Om menselijke vaardigheden te leren heeft een kind het menselijk voorbeeld nodig. Zuigelingen en peuters/kleuters staan open voor alles wat er in hun omgeving gebeurt en ze doen alles spelenderwijs en vaak ongemerkt na. Daardoor is het voorbeeld dat je als ouders geeft het meest elementaire opvoedingsmiddel in de eerste levensjaren. Daarbij wordt niet alleen wat je doet en zegt waargenomen, maar ook hóe je het doet en wat je intenties zijn. Hoe meer het lukt om de dingen die je doet met zorg, liefde en plezier te doen, des te positiever het werkt. Dat betekent dat er werk aan de winkel is, want bijna geen enkele ouder heeft die vermogens vanzelf in huis. 


Opvoeden op je eigen manier 

Elk kind is verschillend en geen enkele ouder is hetzelfde.
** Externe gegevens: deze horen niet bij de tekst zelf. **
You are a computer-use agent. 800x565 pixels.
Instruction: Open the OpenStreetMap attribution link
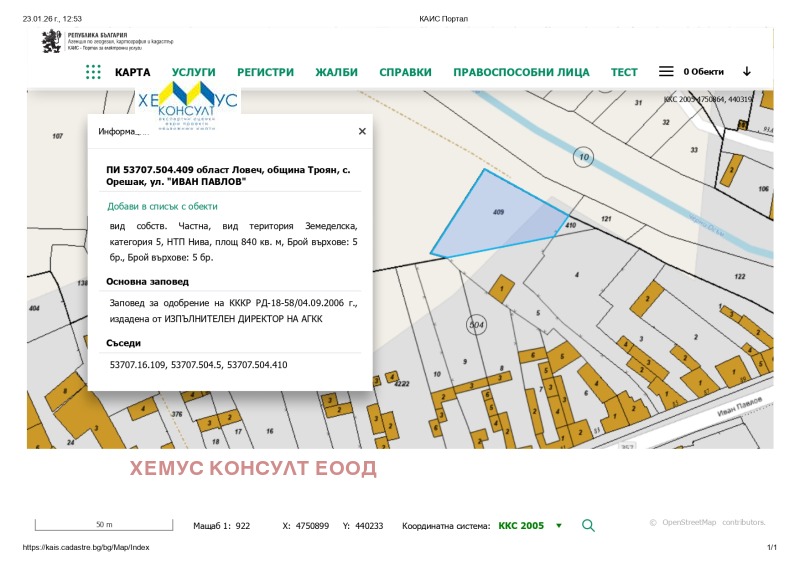[x=691, y=522]
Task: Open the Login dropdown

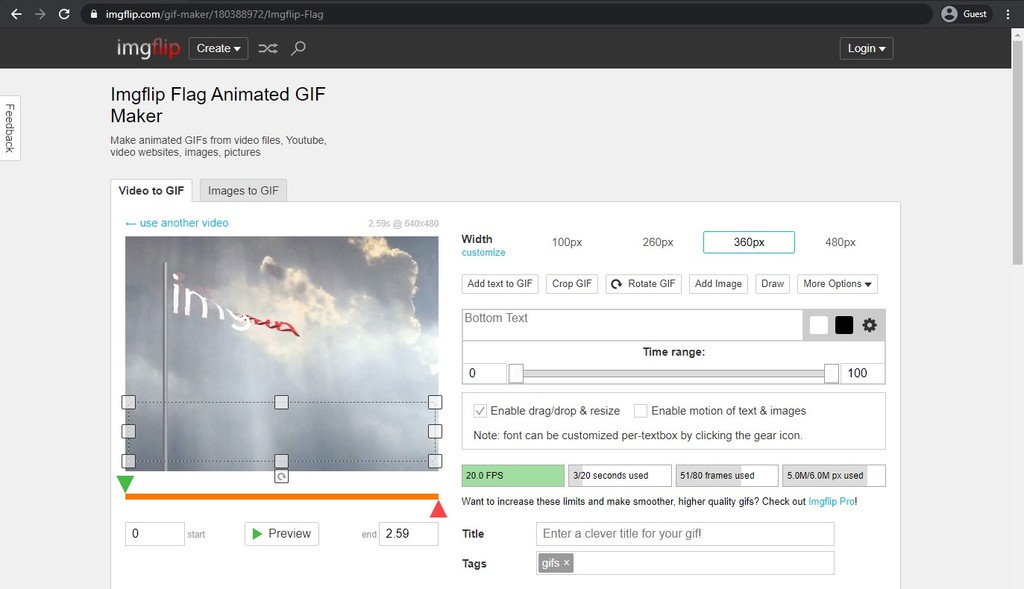Action: point(866,48)
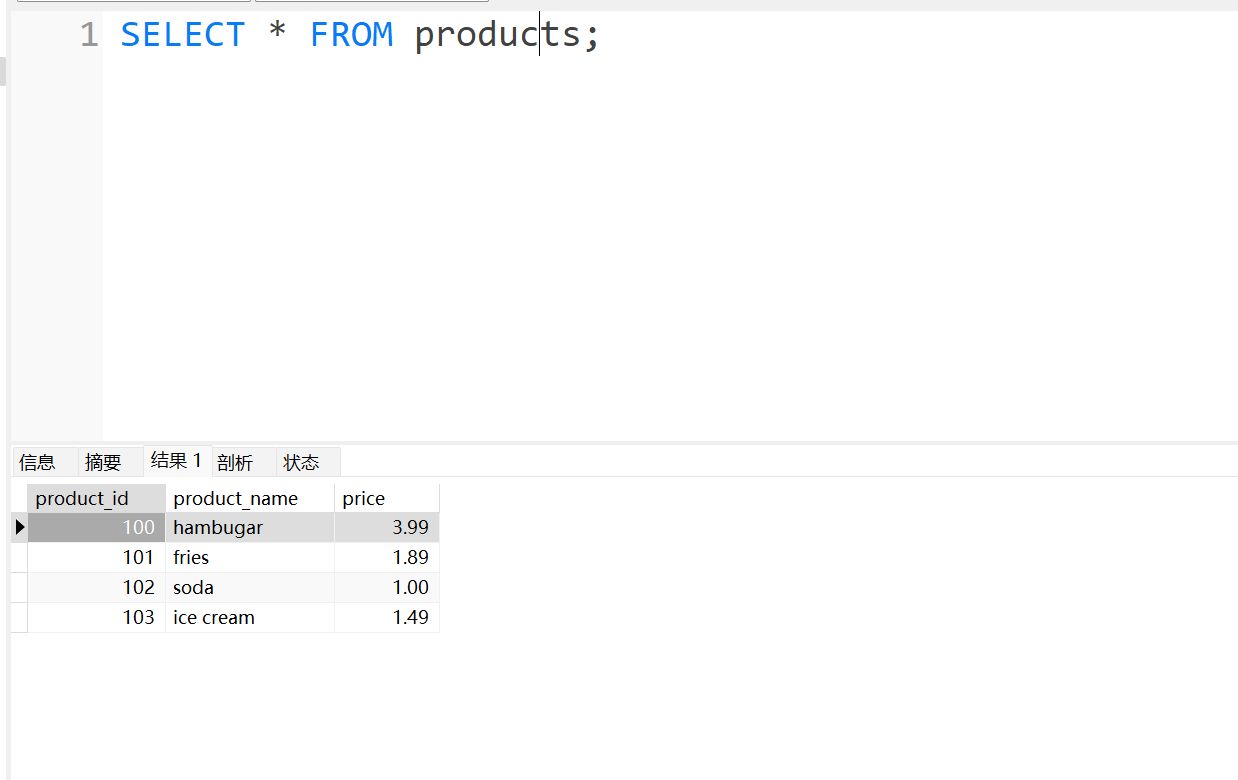Switch to the 摘要 tab

pyautogui.click(x=103, y=462)
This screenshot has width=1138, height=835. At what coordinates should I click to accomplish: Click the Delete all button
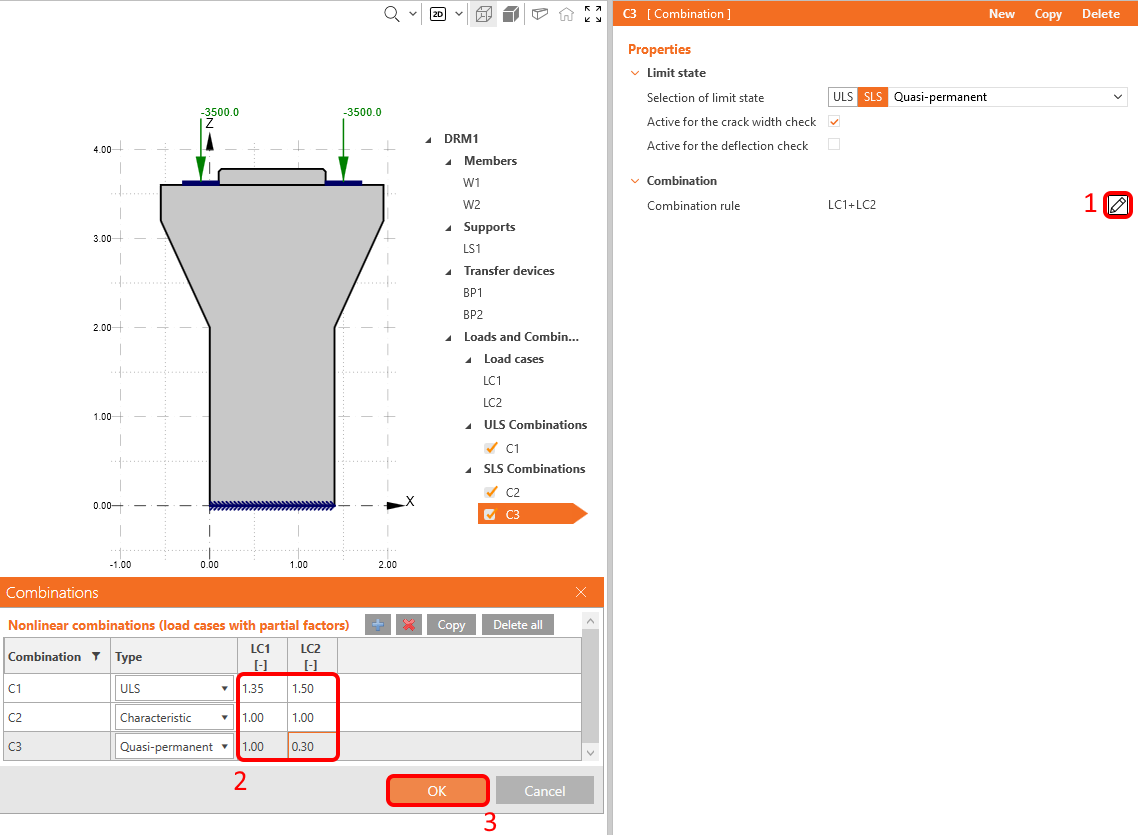[517, 624]
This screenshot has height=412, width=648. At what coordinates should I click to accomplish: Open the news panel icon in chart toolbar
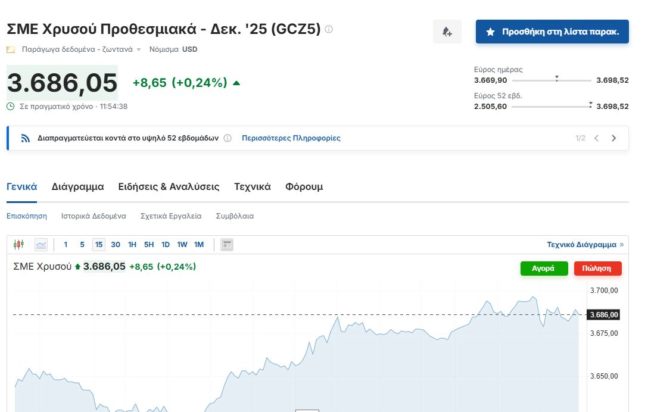(227, 244)
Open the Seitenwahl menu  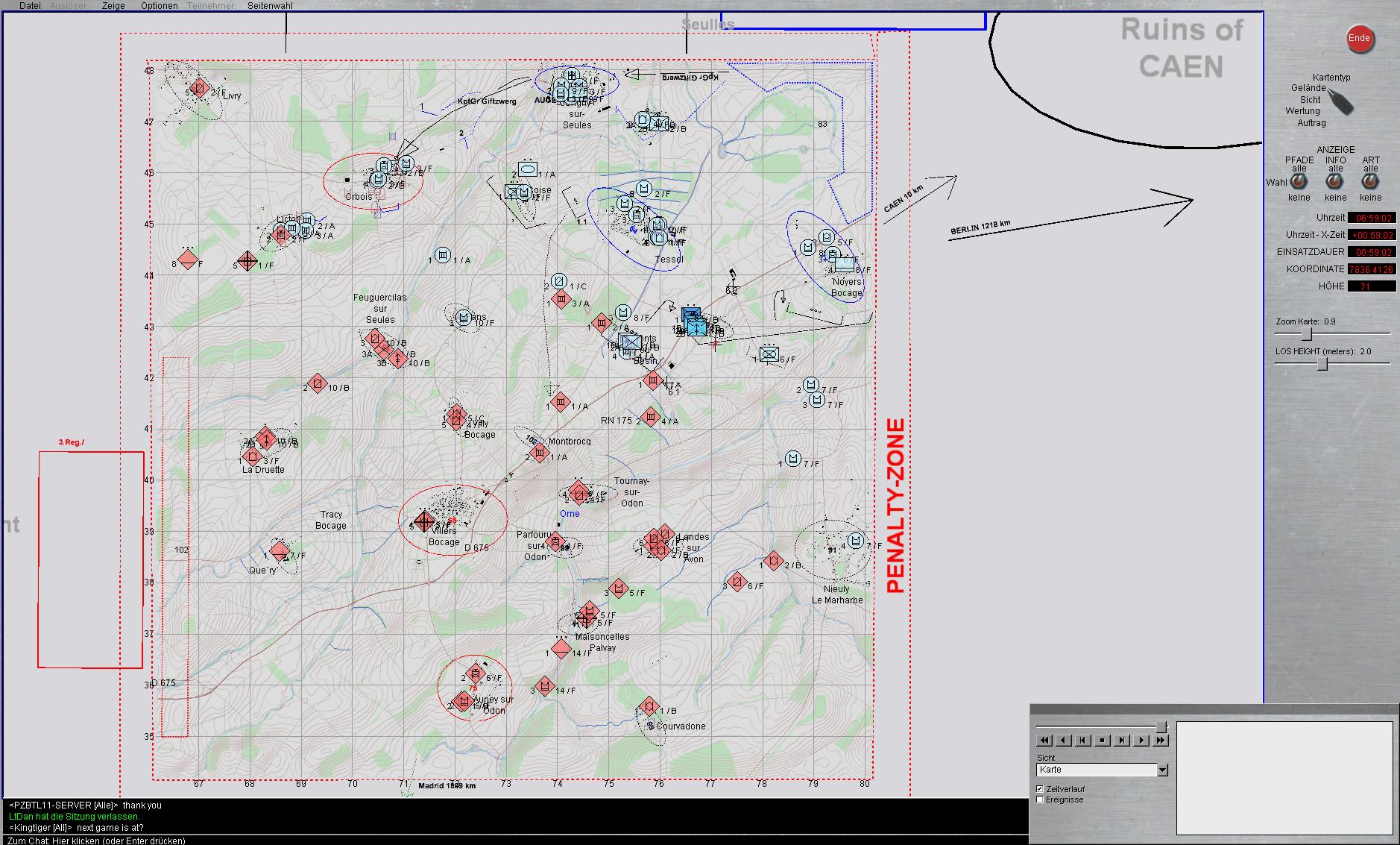pyautogui.click(x=270, y=6)
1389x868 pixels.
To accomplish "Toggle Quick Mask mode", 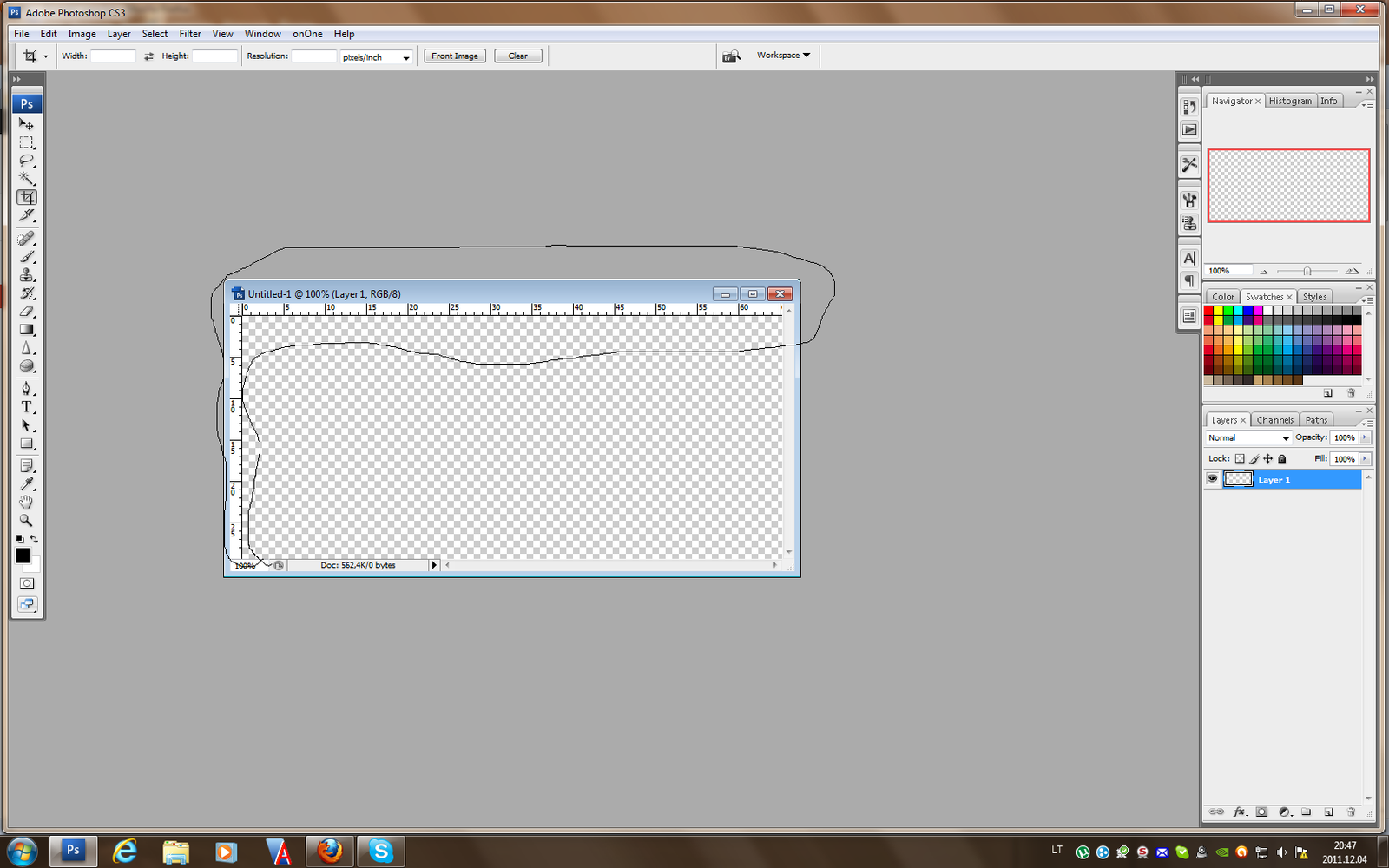I will [x=27, y=583].
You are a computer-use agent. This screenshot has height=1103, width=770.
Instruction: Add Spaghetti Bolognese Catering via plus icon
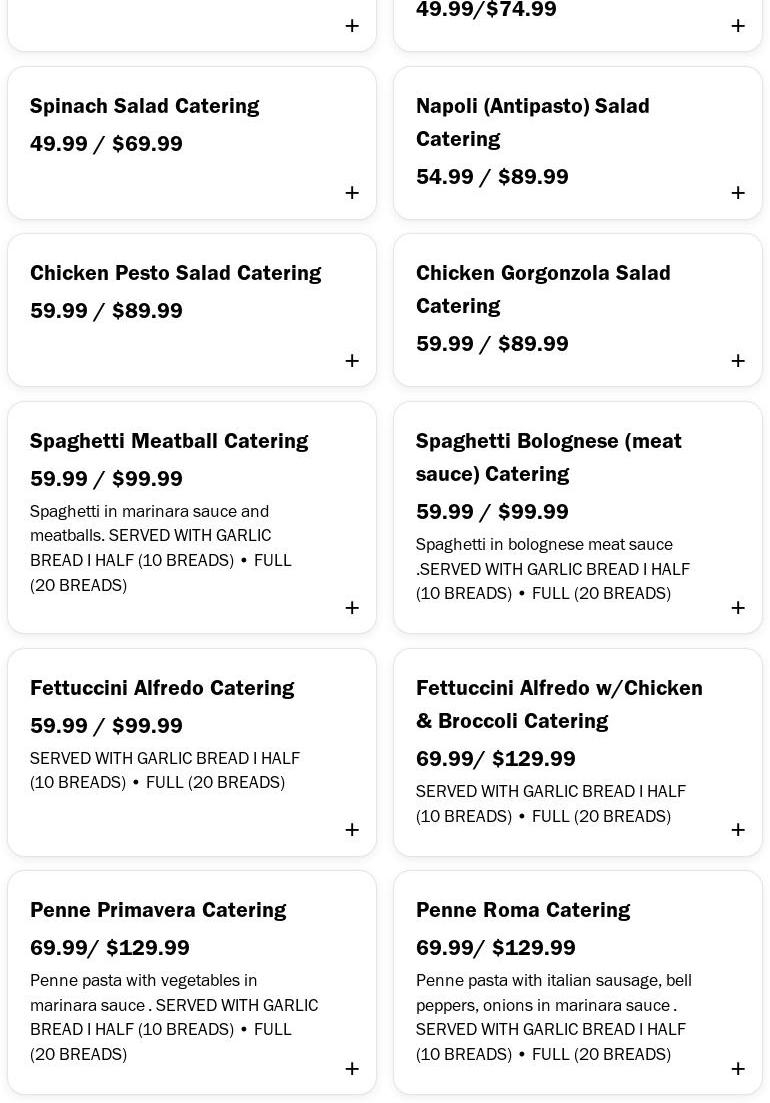tap(738, 608)
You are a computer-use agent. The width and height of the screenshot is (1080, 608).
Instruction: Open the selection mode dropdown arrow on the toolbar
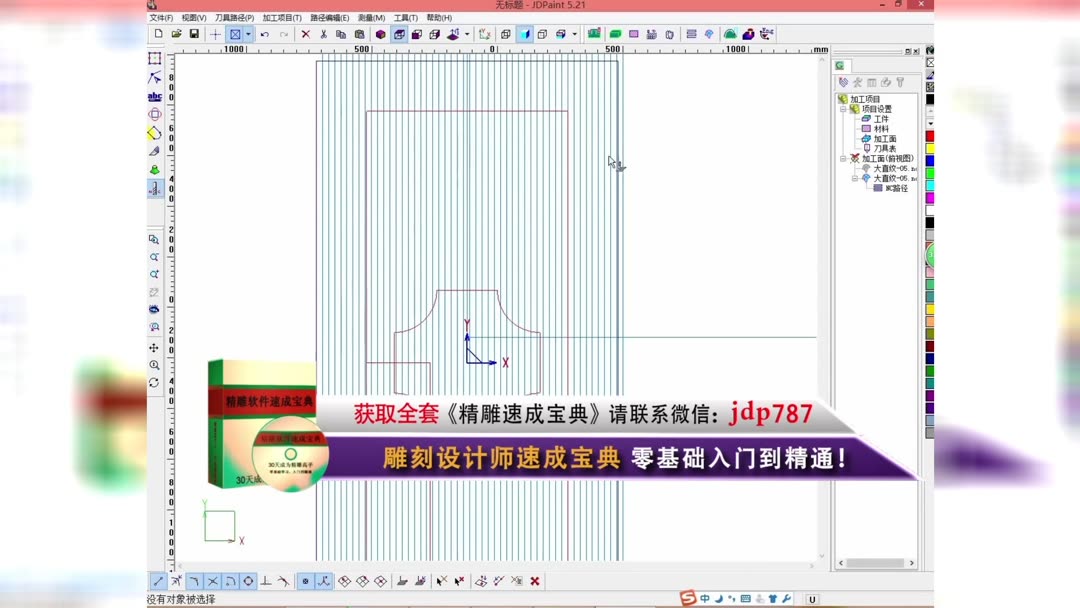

Een groot deel van het opvoeden bestaat uit goed naar je kind kijken en naar hoe het reageert op de dingen die je als ouder doet. Het bestaat ook uit goed naar jezelf kijken en luisteren, zodat ook je eigen behoeftes een plek kunnen krijgen. Verder is opvoeden een kwestie van doen, waarbij elke ouder fouten maakt. Want voor de meeste ouders betekent het krijgen van een kind een sprong in het diepe, terwijl je voor je gevoel niet goed weet hoe je moet zwemmen. Opvoeden is niet een kwestie van vermijden wat verkeerd is, maar doe wat je goeddunkt, ook al ben je daar misschien nog zo onzeker over. Bij opvoeden hoort het spanningsveld van het streven om het goed te doen én het weten dat het onvermijdelijk is dat je fouten maakt. Het is de kunst om niet te hoge eisen aan jezelf als opvoeder te stellen en bereid te zijn om te leren van de fouten die je maakt. Iedereen moet het ouder-zijn leren!